Paul Jennings spent more than half his life as an enslaved African-American servant to Founding Father James Madison and his wife, Dolley Madison, before earning his freedom and becoming a homeowner in the District of Columbia.

A young eyewitness to the evacuation of the White House during the War of 1812, Jennings decades later wrote an important memoir of his time in the nation’s capital during the Madison presidency. The memoir challenged claims that Dolley Madison saved a portrait of George Washington from the 1814 fire.

On Friday, James Madison University in Virginia honored Jennings by naming a new student residence hall for him. Paul Jennings Hall, with 500 beds, is expected to open in the fall on the campus in Harrisonburg.

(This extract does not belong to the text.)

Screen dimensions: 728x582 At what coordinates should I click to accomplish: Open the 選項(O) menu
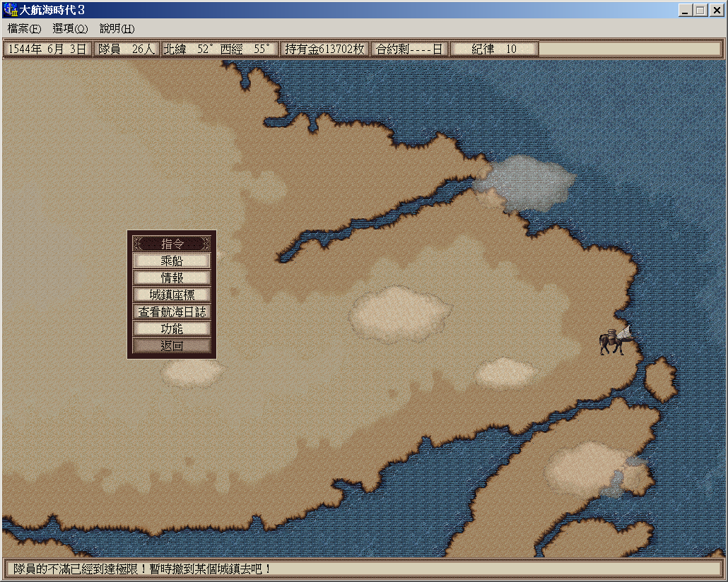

It marks the latest milestone in the quest of Virginia’s public universities to acknowledge the centrality of slavery in the state’s history.

The flagship University of Virginia, founded by Thomas Jefferson a decade after his term as U.S. president, and the College of William & Mary in Williamsburg, founded in 1693 not far from the site where the first African slaves arrived in the colony of Virginia in 1619, have launched extensive efforts on that front in recent years.

“Naming what will be a vibrant hub of student activity after Paul Jennings allows us to provide important and inclusive context to the complex story of James Madison — known as ‘the Father of the Constitution’ — and the central paradox of the founding of our republican democracy,” university President Jonathan R. Alger said in a statement. “As we continue to recognize Madison’s pivotal role in the founding of our country, . . . we must also confront as an institution that Madison profited from the ownership of slaves.

“Paul Jennings was an important historical figure in his own right, and overcame hardship to leave an impressive legacy.”

The school that would become JMU was founded in 1908 as a women’s college, more than 30 years after Jennings died in 1874. It has about 22,000 students, men and women. About 5 percent of its undergraduates are black. Among JMU’s graduates is a Jennings descendant, Raleigh Marshall, who earned a bachelor’s degree in computer science in 2005.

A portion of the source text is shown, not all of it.